Ixelles: les arbres du campus de la Plaine abattus

La loi ne permet pas d'abattre les arbres durant la période de nidification. D'où le début des travaux planifié pour le 18 août...
La loi ne permet pas d'abattre les arbres durant la période de nidification. D'où le début des travaux planifié pour le 18 août... - © RTBF

Le projet immobilier sur le campus de la Plaine suit son cours. Les arbres ont été abattus ce mardi et le terrassement pourra bientôt commencer.

Pour rappel, un promoteur privé (Immobel) veut construire des logements plutôt haut de gamme sur cet ancien terrain de l’ULB, qui est considéré comme le plus grand espace vert d'Ixelles. Un comité de citoyens et d’étudiants conteste depuis des mois le permis octroyé au promoteur.

Un abattage prématuré

Tibor Van Cutsem, membre du Comité "Sauver la Plaine", estime que cet abattage est "prématuré parce qu'une procédure de contestation est toujours en cours. On a un dossier qui est ouvert au Conseil d’État. Immobel devrait geler les travaux jusqu’à ce que la lumière soit faite. Une marche arrière est impossible à partir du moment où on détruit complètement des sols et où on abat des arbres."

Le promoteur ne voit pas les choses de la même façon. Jean-Louis Mazy, pour Immobel, précise "que les arguments ont été analysés sereinement par le Conseil d’État dans une procédure en extrême urgence. Nous sommes tout à fait sereins par rapport à cela et il n’y a aucune raison d’arrêter les travaux."

Un "non-sens social et écologique"

Les défenseurs de la Plaine jugent ce projet antisocial et destructeur pour l’environnement.

Tibor Van Cutsem estime qu’il est "inadmissible qu’on construise de tels logements à cet endroit quand on sait que la commune d’Ixelles a besoin de logements sociaux et de logements étudiants. En plus, cette zone est à haute valeur écologique alors qu’on a des problèmes de pic de pollution. On a vraiment besoin de garder ce genre de terrain."

Le promoteur se défend de vouloir bétonner l'ensemble de la Plaine. Jean-Louis Mazy affirme qu’"il y aura effectivement un espace de deux hectares qui sera maintenu. Ce ne sera pas simplement une pelouse verte. Elle tiendra compte de toutes les recommandations de l’université pour maintenir ce biotope."

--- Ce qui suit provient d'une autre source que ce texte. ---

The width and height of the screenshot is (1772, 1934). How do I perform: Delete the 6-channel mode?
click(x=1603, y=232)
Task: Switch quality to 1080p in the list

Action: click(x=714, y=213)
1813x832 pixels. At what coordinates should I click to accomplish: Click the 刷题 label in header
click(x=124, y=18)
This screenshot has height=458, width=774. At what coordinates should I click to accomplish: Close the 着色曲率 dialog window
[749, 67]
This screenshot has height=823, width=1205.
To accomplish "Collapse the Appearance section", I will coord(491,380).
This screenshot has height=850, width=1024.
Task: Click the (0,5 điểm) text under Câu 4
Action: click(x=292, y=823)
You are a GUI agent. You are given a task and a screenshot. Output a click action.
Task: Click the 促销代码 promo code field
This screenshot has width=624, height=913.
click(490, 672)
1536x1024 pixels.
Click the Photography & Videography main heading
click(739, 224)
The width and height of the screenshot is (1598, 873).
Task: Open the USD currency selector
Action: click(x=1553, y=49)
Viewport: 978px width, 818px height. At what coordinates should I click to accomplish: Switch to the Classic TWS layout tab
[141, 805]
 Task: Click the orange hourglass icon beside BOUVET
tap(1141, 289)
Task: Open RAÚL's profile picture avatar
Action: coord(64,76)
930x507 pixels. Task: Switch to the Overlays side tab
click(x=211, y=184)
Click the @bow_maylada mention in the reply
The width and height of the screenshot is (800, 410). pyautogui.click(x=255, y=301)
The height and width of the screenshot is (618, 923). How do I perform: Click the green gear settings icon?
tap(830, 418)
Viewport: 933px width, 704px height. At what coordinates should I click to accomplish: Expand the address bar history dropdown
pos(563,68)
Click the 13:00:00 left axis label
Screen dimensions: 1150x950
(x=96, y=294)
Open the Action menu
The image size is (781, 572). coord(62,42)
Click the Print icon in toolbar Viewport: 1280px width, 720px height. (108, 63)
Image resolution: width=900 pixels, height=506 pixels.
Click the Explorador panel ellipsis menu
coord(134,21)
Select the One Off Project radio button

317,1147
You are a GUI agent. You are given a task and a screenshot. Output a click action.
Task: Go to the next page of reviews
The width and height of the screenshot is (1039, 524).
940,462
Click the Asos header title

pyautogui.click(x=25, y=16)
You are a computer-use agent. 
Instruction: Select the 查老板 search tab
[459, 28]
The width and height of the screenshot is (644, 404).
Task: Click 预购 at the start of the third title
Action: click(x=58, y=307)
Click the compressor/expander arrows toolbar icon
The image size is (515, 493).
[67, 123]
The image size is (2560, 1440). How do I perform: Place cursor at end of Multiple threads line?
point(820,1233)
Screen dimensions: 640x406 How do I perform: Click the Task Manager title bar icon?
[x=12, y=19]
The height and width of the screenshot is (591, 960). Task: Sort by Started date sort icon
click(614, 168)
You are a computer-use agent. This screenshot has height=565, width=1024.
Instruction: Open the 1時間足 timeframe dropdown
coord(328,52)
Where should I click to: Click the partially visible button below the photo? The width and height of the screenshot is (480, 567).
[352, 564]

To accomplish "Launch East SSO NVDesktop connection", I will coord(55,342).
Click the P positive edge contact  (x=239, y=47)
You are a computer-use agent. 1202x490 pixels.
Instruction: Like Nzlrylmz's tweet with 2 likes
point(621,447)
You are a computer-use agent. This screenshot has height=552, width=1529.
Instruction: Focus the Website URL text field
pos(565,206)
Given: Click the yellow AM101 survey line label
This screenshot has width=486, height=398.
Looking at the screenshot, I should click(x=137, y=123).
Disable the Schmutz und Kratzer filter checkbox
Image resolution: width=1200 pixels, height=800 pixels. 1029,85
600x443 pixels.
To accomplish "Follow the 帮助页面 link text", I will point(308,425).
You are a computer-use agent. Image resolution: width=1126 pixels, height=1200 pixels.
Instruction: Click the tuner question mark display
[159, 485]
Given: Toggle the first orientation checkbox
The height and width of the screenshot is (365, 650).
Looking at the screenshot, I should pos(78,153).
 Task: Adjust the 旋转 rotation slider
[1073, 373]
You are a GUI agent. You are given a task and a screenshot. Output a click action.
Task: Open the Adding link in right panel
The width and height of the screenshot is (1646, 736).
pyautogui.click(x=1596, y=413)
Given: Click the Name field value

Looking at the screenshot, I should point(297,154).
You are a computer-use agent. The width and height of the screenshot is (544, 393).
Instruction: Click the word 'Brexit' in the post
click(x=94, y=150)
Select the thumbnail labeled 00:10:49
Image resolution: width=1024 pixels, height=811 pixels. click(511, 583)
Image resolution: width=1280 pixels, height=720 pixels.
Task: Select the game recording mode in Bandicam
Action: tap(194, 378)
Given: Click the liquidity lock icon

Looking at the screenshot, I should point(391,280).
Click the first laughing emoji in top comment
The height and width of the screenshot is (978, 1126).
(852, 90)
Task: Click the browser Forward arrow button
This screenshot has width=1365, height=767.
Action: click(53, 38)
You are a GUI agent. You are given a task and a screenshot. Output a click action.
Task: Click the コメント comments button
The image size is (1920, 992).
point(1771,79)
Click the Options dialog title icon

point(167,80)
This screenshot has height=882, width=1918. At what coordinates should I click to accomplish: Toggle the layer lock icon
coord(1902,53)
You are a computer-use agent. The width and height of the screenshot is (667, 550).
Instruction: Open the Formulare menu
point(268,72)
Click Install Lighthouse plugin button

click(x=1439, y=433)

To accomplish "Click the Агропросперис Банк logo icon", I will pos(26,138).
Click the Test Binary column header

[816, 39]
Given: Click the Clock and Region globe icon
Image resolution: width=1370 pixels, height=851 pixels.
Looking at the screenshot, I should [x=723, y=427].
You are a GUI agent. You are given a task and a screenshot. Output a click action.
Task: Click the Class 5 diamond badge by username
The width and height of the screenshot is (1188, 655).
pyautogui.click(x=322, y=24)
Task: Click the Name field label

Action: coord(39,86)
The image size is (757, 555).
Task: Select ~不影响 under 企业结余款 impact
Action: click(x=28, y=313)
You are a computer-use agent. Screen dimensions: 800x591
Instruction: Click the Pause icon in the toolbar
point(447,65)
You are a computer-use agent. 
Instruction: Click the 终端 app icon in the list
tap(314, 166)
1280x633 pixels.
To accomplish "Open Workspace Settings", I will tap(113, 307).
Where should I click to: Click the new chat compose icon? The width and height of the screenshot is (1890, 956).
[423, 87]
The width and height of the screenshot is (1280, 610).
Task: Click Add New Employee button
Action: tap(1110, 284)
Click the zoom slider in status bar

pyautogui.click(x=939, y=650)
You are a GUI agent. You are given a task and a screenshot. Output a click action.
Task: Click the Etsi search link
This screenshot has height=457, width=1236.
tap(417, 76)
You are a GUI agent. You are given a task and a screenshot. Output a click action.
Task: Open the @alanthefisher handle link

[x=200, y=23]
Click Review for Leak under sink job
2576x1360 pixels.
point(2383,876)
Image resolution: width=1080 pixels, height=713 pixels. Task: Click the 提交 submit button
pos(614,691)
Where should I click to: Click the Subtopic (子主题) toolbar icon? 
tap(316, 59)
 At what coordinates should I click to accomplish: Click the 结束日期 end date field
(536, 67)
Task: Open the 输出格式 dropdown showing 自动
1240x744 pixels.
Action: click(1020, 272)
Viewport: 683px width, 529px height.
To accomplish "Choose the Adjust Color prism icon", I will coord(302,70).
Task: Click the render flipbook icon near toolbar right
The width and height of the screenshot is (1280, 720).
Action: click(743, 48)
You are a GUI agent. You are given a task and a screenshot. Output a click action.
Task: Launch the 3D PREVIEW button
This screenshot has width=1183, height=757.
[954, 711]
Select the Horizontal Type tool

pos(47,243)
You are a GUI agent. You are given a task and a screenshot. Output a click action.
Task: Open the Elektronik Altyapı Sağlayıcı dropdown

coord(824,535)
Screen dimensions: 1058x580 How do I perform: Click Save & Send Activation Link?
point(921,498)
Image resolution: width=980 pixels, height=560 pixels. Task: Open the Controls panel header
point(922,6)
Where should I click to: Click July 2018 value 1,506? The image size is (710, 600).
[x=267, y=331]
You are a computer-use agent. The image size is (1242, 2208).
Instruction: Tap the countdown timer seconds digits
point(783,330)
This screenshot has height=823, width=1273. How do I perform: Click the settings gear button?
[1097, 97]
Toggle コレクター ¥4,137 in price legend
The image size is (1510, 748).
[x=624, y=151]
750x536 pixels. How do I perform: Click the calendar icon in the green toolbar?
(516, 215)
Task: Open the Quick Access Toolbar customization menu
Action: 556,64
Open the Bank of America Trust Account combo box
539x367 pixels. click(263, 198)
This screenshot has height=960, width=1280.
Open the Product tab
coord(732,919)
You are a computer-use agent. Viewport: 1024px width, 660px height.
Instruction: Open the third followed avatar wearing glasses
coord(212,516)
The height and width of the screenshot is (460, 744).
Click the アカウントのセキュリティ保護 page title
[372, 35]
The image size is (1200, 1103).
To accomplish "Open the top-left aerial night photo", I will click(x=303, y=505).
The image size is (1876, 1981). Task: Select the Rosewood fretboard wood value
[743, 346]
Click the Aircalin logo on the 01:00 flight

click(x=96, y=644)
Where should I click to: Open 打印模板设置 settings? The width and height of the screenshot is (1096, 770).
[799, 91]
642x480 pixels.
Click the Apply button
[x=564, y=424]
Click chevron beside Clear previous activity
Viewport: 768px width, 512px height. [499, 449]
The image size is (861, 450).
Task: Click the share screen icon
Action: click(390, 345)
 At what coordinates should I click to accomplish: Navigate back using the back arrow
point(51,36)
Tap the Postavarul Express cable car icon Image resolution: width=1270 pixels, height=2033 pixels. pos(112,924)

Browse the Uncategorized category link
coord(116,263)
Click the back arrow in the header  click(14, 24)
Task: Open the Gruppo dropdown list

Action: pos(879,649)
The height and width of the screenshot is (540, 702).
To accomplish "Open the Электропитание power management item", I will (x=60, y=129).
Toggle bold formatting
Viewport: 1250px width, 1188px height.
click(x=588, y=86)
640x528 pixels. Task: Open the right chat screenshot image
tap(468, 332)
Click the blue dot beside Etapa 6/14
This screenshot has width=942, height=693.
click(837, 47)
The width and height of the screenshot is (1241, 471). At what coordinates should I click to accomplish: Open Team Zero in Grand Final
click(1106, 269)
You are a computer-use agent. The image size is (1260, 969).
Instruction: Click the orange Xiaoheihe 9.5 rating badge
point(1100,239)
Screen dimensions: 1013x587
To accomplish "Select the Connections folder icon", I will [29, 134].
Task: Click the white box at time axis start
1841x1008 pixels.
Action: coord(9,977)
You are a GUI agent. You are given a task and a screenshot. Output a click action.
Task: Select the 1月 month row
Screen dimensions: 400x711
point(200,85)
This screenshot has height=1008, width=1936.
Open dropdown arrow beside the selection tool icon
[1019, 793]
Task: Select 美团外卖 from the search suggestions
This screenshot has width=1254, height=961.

En matière de logements, Immobel estime aussi avoir fait un pas dans la direction des contestataires. Le promoteur s'engage à construire, en plus du bâtiment prévu initialement, un deuxième bâtiment de kots pour étudiants. Pour le comité, c’est une victoire. "Si du moins Immobel va dans cette direction-là. Maintenant, il y a vraiment un besoin criant de logements étudiants sur la Plaine. Il faut aussi que ce soit proposé à un prix attractif." Sur ce point, Tibor Van Cutsem reste réservé.

Des travaux en plein blocus

Le comité "Sauver la Plaine" adresse un autre reproche à Immobel: celui d’avoir lancé les opérations en plein blocus. Les étudiants sont importunés par le bruit des travaux. "Ça permet aussi aux gérants du projet d’éviter que les étudiants qui sont dans le comité puissent réagir. C’est beaucoup plus difficile de mobiliser les étudiants quand ils sont en examen", ajoute Tibor Van Cutsem.

Pour Jean-Louis Mazy, "c’est tout simplement l’application de la loi. En Région bruxelloise, on ne peut pas abattre des arbres entre le 15 avril et le 15 août pour protéger la nidification. La première période pendant laquelle on pouvait commencer les travaux c’était le 18 août." Il n’est donc pas question d’agenda malhonnête, selon Immobel. Mais, le bras de fer entre le comité "Sauver la Plaine" et Immobel n’est pas terminé.